Therefore, at the perpendicular literal that may cut character error in the document and handle for present embodiment institute desire of writing, have following condition:
(1) can be separated into two or more parts in succession up and down, and each in succession parts all form normal text.
(2) do not comprise after the separation that parts in succession can form the literal of the word sequence in succession of frequent appearance, for example: " two " ← → " one by one ".
In like manner, the literal that may cut character error and handle for present embodiment institute desire in the document of writing across the page has following condition:
(1) can about be separated into two or more parts in succession, and each in succession parts all form normal text.
(2) do not comprise after the separation that parts in succession can form the literal of the word sequence in succession of frequent appearance, for example: " good " ← → " woman ".

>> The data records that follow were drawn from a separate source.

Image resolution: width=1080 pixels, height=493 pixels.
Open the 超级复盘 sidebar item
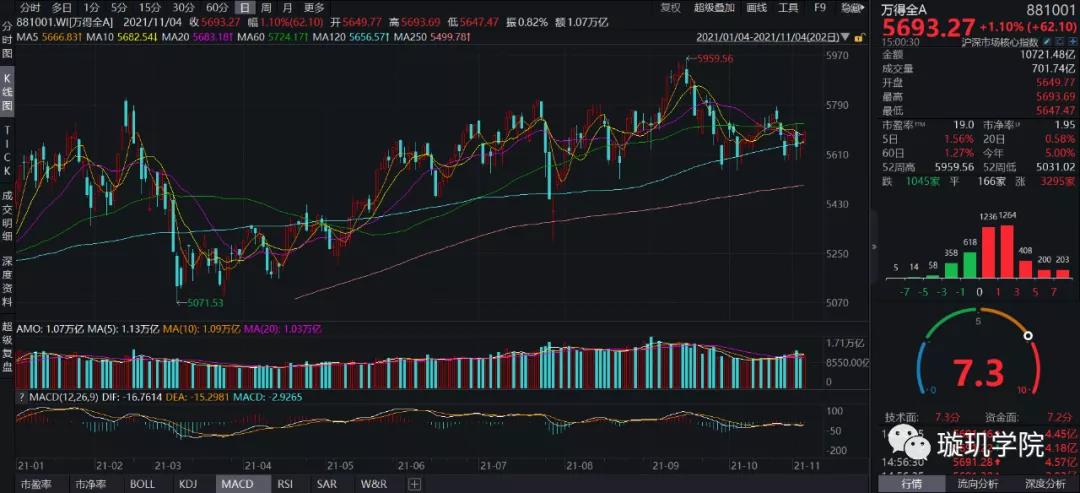pyautogui.click(x=7, y=348)
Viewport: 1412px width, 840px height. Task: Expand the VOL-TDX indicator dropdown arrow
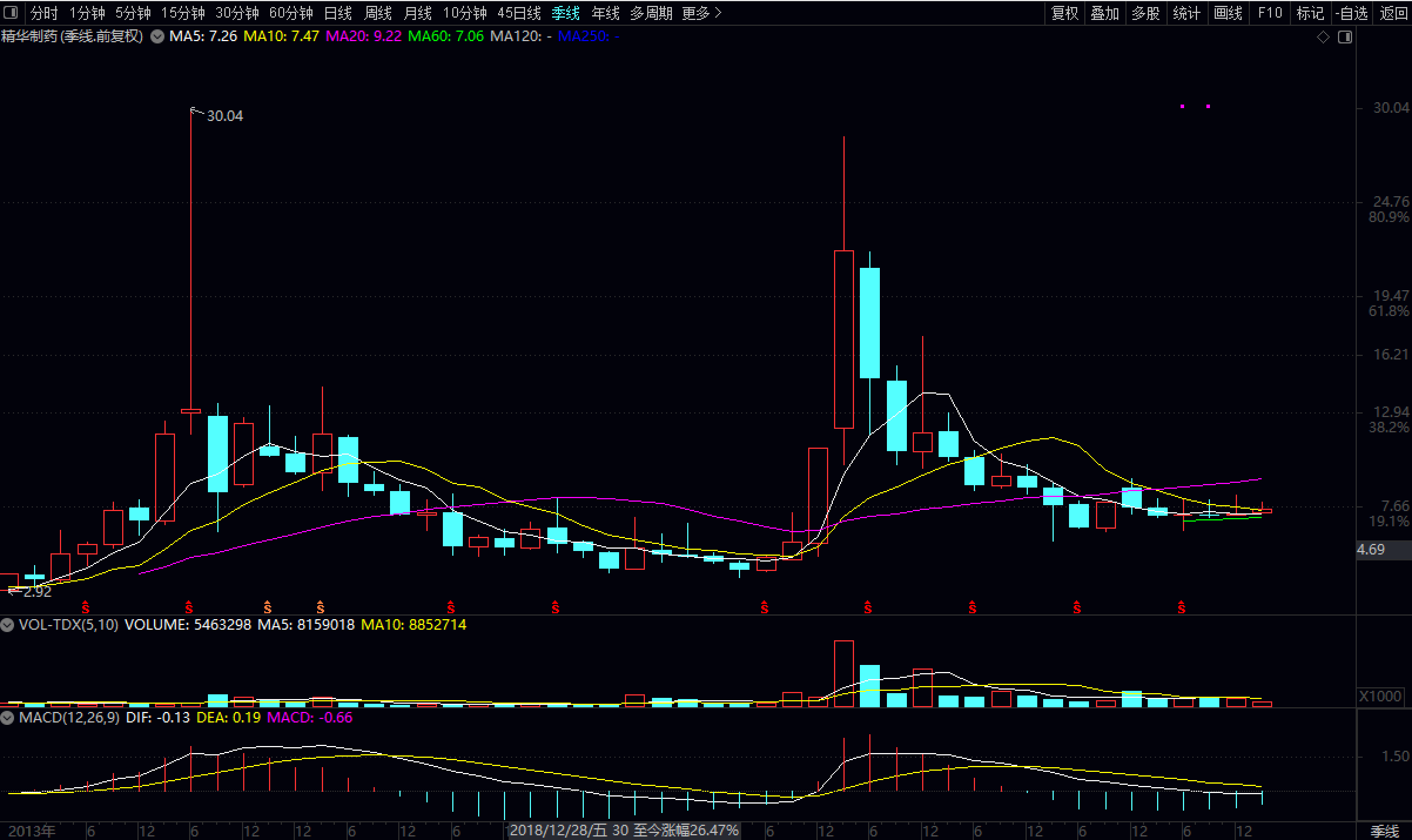[x=7, y=625]
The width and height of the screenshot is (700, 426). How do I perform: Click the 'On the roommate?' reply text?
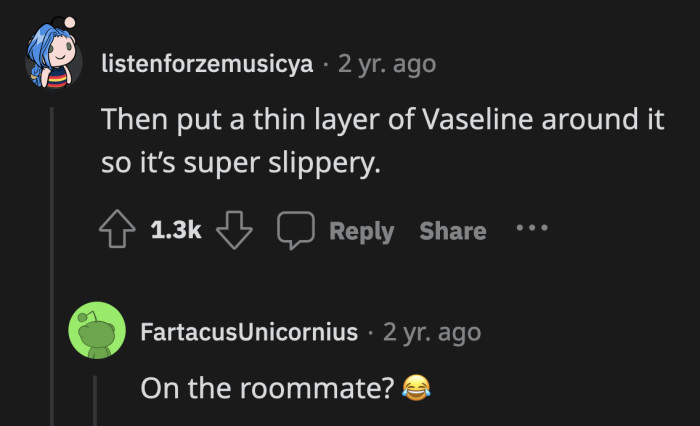click(x=266, y=387)
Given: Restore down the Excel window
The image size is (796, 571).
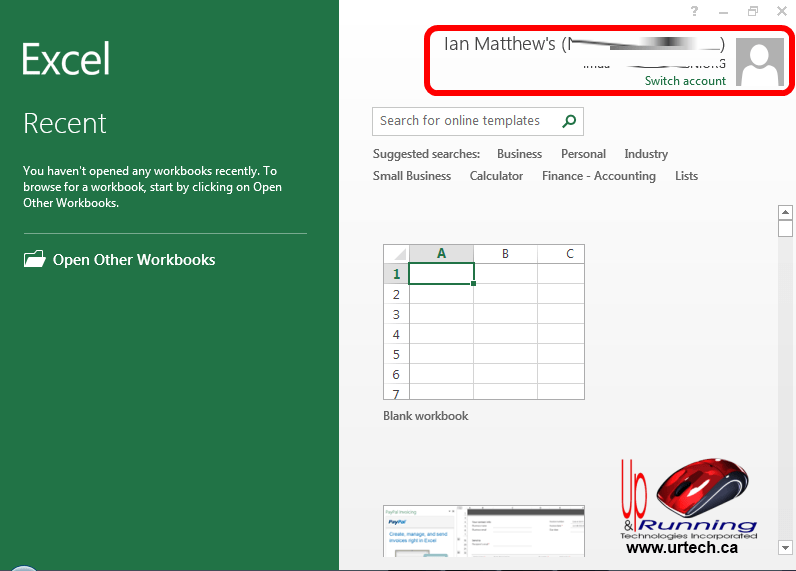Looking at the screenshot, I should point(752,11).
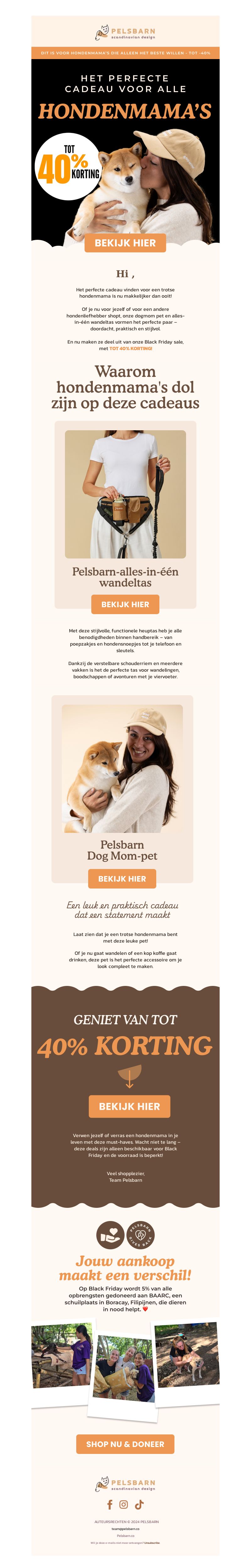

In the present embodiment, be that the word that still belongs to BIG-513051 character library (the second word collection) after separating with the interior literal of BIG-55401 character library (the first word collection) is an example, wherein, can be separated into up and down two, three, four in succession the literal of parts respectively have 397,14 and 1, can about be separated into two, three in succession the literal of parts respectively have 1570 and 38.List respectively among Fig. 4 about part and separate and the example that separates up and down.In addition, above-mentioned first word collection and the visual actual state of the second word collection are adjusted voluntarily, and certain first word collection can be identical with the second word collection.
According to above-described corresponding relation, can set up vertical font structural table and horizontal font structural table respectively, write document and write across the page document identification corrigendum use for perpendicular.The font structural table can represent that both are slightly different in the data statement with tabular structure or reticulate texture.With " paste " is example, can about be separated into " Mi Guyue " or " rice recklessly ", the tabular structure expression of various combinations can being itemized this moment, reticulate texture then can be represented according to stratum's segmentation.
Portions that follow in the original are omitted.